■ Brief ■
In the entries below, find the line with "Image resolution: width=468" and the line with "The height and width of the screenshot is (934, 1293).". Return those two lines and all lines between them, exactly.

■ Stored data ■
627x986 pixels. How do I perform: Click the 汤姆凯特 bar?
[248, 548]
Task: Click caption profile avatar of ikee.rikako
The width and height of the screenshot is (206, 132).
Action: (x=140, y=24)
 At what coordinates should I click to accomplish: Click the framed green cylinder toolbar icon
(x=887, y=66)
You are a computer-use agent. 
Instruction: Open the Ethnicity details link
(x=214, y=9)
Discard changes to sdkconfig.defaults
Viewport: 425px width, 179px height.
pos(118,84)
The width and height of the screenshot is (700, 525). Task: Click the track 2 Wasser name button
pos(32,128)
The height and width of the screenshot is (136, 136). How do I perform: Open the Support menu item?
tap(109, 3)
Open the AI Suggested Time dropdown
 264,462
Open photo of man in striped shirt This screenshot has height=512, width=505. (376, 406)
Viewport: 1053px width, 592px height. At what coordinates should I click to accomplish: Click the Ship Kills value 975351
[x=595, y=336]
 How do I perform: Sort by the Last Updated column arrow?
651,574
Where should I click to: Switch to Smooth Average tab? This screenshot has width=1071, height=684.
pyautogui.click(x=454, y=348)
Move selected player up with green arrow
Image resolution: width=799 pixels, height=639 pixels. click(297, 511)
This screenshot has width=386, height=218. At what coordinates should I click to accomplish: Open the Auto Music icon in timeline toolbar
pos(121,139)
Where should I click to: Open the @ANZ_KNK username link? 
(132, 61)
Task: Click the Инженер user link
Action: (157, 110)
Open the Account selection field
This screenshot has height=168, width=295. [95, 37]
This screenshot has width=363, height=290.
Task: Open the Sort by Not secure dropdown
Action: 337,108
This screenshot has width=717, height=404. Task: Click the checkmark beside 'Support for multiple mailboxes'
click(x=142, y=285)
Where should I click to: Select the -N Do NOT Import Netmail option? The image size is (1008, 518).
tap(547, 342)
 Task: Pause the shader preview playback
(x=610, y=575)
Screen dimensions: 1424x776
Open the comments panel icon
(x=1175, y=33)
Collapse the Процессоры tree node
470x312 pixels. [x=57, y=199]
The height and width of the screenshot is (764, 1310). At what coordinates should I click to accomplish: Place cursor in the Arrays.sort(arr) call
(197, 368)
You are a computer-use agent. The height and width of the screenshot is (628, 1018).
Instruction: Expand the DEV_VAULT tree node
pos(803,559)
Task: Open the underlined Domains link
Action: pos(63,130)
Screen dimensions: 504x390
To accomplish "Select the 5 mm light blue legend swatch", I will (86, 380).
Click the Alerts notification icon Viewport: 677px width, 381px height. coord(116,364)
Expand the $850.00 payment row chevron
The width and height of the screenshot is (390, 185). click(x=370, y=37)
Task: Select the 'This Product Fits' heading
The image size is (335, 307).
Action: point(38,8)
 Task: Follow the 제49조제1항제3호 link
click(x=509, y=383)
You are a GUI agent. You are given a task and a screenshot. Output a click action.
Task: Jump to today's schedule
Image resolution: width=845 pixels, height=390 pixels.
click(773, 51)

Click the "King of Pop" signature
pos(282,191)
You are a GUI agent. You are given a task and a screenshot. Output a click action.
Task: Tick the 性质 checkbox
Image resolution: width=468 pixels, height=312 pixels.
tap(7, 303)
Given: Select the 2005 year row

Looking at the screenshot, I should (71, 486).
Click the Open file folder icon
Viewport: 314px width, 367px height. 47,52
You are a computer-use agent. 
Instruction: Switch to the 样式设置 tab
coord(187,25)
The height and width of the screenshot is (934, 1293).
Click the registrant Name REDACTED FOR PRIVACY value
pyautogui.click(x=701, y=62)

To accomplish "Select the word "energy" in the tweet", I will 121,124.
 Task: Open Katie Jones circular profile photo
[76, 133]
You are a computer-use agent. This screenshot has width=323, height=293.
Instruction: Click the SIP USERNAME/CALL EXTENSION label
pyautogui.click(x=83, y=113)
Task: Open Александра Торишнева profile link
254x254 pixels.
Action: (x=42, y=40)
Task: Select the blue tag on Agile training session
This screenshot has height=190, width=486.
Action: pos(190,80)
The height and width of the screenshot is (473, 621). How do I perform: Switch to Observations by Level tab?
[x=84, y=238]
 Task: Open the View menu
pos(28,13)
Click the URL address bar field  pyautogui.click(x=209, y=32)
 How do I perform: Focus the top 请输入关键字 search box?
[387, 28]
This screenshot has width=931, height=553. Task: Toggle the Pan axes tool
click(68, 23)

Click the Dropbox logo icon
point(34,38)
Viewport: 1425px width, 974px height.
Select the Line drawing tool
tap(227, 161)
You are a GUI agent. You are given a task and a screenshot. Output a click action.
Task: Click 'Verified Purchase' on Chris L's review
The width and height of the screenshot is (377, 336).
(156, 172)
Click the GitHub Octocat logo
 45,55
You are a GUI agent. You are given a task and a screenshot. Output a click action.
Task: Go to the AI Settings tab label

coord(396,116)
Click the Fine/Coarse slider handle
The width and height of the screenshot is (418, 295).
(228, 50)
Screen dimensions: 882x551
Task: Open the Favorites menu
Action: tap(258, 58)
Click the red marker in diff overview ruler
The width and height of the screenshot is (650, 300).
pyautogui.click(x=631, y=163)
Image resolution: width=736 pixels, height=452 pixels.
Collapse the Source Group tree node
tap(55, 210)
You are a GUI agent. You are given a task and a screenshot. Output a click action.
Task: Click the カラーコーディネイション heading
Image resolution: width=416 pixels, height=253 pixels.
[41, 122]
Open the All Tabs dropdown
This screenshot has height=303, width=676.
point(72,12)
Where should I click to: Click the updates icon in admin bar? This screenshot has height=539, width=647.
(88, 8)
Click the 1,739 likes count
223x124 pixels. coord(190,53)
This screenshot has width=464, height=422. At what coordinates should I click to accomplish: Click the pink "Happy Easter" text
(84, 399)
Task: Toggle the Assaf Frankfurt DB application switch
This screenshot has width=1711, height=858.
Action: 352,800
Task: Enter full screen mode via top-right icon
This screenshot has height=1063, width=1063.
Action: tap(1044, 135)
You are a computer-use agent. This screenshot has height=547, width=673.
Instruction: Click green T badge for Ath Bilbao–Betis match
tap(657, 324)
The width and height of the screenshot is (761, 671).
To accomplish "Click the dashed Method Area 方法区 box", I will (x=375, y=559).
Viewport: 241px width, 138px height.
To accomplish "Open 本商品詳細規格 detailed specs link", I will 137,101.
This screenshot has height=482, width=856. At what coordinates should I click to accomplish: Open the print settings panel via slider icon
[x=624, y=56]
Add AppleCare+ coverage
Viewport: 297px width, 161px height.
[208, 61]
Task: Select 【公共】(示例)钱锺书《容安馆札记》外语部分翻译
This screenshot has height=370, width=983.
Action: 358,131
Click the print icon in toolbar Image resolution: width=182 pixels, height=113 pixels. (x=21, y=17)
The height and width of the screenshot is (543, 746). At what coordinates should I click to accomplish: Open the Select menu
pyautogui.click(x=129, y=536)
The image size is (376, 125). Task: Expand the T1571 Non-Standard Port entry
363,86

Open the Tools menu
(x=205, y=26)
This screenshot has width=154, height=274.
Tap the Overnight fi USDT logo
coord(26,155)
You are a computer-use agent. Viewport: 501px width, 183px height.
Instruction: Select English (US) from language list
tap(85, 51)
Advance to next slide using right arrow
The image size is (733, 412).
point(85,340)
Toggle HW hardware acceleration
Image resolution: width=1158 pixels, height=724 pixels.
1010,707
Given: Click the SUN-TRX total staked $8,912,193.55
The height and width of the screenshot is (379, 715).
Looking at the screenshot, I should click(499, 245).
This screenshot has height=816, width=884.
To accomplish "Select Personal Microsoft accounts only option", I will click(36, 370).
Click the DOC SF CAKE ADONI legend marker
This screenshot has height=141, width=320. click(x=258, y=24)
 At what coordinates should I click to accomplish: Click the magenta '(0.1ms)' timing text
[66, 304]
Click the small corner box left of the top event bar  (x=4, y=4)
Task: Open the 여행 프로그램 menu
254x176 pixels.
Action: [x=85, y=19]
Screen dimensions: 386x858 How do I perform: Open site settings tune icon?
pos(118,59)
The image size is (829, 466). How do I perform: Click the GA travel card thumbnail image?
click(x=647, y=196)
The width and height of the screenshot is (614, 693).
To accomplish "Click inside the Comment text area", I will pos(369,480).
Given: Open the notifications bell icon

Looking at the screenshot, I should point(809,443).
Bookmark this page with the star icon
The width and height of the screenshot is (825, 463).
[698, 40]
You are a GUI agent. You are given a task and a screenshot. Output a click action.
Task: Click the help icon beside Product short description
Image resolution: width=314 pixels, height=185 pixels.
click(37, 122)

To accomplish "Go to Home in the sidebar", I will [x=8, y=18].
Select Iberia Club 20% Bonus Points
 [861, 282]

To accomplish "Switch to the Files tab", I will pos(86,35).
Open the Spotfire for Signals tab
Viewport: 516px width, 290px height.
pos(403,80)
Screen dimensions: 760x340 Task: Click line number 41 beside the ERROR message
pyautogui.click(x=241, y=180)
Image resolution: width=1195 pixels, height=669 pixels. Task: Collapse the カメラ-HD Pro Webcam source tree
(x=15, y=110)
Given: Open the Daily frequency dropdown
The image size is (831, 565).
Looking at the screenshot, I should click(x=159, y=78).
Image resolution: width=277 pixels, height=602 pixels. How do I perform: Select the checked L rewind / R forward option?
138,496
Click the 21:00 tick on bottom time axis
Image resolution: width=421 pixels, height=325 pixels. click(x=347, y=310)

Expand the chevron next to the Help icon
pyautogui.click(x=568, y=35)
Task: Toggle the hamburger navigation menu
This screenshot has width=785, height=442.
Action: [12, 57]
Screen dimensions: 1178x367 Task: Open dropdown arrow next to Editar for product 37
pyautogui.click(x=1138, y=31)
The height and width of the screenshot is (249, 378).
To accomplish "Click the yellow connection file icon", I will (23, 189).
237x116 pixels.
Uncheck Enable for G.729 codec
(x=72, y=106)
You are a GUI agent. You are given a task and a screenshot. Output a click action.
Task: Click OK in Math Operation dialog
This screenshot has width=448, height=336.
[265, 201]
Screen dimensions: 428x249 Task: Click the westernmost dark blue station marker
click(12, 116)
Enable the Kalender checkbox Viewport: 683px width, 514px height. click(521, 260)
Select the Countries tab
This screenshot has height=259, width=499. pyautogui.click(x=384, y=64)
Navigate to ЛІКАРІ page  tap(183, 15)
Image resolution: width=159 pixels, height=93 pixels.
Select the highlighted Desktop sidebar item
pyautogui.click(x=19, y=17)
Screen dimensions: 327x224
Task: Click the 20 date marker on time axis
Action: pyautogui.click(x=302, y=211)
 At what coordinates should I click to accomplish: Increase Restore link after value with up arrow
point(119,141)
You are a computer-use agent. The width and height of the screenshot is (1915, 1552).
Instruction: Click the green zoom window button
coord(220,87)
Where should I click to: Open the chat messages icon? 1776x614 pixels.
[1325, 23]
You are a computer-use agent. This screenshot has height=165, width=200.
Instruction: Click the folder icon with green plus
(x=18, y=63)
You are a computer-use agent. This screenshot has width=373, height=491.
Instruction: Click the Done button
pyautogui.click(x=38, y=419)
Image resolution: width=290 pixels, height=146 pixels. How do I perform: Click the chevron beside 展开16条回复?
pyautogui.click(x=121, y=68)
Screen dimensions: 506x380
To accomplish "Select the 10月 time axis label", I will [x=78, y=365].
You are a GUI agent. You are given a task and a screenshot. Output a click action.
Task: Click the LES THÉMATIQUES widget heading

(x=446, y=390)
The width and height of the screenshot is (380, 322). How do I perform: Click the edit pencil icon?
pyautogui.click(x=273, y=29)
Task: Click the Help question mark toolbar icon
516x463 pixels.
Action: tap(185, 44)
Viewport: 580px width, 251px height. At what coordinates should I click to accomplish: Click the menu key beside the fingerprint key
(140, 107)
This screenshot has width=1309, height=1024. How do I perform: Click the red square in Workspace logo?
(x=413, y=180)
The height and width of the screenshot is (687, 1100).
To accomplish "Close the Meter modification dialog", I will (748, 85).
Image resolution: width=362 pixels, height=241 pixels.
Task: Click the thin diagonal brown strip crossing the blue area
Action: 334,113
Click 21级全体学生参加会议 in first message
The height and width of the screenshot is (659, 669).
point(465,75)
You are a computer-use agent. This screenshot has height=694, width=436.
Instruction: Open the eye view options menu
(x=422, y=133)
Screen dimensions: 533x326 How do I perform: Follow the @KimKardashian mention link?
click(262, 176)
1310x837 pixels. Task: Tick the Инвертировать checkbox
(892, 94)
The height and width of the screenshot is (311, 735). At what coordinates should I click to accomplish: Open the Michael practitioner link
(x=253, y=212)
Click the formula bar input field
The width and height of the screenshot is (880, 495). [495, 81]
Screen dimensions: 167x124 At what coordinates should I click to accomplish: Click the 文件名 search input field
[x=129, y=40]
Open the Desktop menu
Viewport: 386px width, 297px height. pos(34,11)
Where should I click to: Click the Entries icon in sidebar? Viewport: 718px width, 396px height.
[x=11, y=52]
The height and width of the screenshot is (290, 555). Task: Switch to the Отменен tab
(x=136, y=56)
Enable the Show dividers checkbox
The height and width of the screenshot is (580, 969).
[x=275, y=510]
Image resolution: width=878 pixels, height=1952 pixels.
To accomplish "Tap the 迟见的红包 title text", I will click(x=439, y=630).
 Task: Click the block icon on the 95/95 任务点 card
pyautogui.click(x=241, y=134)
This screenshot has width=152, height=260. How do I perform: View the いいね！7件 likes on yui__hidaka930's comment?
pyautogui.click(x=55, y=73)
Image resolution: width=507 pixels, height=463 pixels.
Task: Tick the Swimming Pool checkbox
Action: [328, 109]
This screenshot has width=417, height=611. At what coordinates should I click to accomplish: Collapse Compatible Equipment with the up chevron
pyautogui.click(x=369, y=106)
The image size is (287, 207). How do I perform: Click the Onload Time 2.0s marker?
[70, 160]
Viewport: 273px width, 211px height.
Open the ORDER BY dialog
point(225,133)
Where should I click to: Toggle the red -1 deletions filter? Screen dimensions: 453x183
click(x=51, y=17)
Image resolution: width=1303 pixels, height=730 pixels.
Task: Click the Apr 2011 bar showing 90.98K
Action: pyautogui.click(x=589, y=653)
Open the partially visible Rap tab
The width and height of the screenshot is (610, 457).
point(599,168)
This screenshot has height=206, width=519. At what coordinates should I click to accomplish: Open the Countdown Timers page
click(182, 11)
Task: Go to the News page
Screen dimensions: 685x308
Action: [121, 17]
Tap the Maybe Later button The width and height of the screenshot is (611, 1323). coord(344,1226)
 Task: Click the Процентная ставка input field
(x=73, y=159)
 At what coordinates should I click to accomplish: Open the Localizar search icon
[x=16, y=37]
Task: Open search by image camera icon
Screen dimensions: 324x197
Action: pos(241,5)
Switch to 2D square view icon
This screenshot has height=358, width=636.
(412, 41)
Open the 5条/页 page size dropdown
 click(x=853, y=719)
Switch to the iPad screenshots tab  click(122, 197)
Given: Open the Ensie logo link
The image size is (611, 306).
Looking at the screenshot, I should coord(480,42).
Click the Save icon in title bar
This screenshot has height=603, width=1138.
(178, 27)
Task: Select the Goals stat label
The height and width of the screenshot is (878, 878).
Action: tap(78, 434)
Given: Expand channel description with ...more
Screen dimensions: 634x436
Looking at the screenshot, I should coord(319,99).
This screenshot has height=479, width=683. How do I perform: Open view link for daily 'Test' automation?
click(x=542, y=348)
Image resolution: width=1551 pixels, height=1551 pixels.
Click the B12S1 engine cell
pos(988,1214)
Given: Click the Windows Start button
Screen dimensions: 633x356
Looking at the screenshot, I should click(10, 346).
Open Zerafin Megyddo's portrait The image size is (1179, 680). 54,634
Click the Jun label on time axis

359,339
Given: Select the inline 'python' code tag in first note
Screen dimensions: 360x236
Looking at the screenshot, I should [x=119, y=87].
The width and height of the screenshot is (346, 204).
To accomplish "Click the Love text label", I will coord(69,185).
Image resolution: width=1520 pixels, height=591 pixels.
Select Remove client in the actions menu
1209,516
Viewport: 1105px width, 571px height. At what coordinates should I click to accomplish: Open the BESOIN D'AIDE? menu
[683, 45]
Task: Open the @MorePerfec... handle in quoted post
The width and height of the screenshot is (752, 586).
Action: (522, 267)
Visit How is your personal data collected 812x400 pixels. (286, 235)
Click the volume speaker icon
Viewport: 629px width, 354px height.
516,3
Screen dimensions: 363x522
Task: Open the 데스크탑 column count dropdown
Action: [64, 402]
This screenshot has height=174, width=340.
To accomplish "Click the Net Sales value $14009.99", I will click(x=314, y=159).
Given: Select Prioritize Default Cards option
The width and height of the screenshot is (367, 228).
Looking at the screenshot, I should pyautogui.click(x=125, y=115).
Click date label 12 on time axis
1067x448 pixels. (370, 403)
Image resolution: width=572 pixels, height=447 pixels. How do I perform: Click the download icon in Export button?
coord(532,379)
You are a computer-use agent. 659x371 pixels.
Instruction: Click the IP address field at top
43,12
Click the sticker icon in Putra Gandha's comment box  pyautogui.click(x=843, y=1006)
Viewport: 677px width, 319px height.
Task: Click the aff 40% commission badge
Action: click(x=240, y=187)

■ Exercise solution ■
Image resolution: width=468 pixels, height=312 pixels.
tap(7, 303)
Given: Select the 2005 year row

Looking at the screenshot, I should (71, 486).
Click the Open file folder icon
Viewport: 314px width, 367px height. 47,52
You are a computer-use agent. 
Instruction: Switch to the 样式设置 tab
coord(187,25)
The height and width of the screenshot is (934, 1293).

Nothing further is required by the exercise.